Prologue
Tobias
Stepping through my front door after a long day dealing with one problem after another, all I want is a tall glass of iced tea and a hot meal before hitting the shower. My bones ache from baling hay and wrangling a dozen little lambs that broke free. They “baa’ed” their happy little hearts out as they played in the fields like I didn’t have shit to do but haul their little asses inside.
I take off my hat and run my hands through my hair. Damn, I need a haircut. Rolling my head, I crack my neck and then stretch my shoulders back. My stomach rumbles, reminding me it’s well past dinnertime. Irritation hits me immediately when I don’t smell food cooking like I should.
Snarling to myself, I hang up my hat on the rack by the door before making my way toward the kitchen to see if she made a salad again. I already warned the woman that I worked too damn hard to eat a salad for dinner. I’m not a damn rabbit.
I fucking hate salads. I’m six five, two-fifty, and in great physical condition, and I need real damn calories to keep my body fueled. As a former athlete, I’d max six thousand calories just to keep muscle.
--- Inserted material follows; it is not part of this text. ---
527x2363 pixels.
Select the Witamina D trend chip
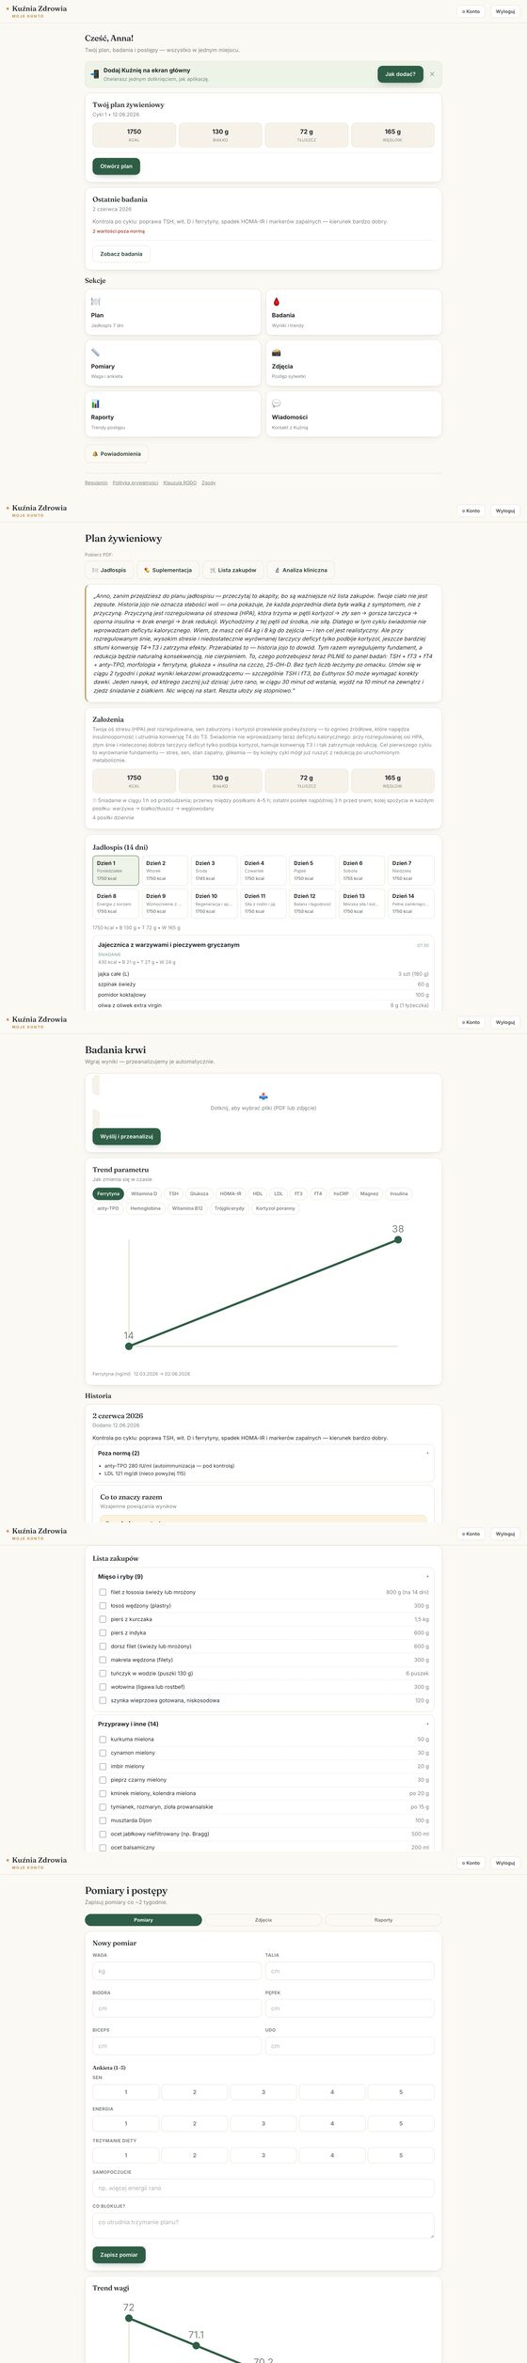[x=144, y=1193]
Now retired, I still need four thousand because I stay busy on my family ranch, working brutally hard daily.
I push open the swinging kitchen door and stare. “Son of a bitch.” There’s not a damn thing on the stove—no pots simmering or dishes on the counter. In fact, the room looks exactly like it did at breakfast when she had heated up frozen breakfast burritos.
Nothing.
Where the hell is that woman? My cook and housekeeper, Nina, started working a few weeks back after my last cook, Thelma, retired. Well, she quit, but I like to say retired. It makes me look less like an ass that way. Not that I care what people think, but no one wants to work for a bossy bastard.
I have gone through more cooks since my mother passed than in my entire life. I don’t know if it’s my surly attitude or my need for shit to be done on time that sends them packing, but they’ve always gone. This one has to beat it as well. I’ve had enough of her flighty behavior. I reach into the fridge to pour myself a cold drink, and the fucking pitcher of iced tea is empty.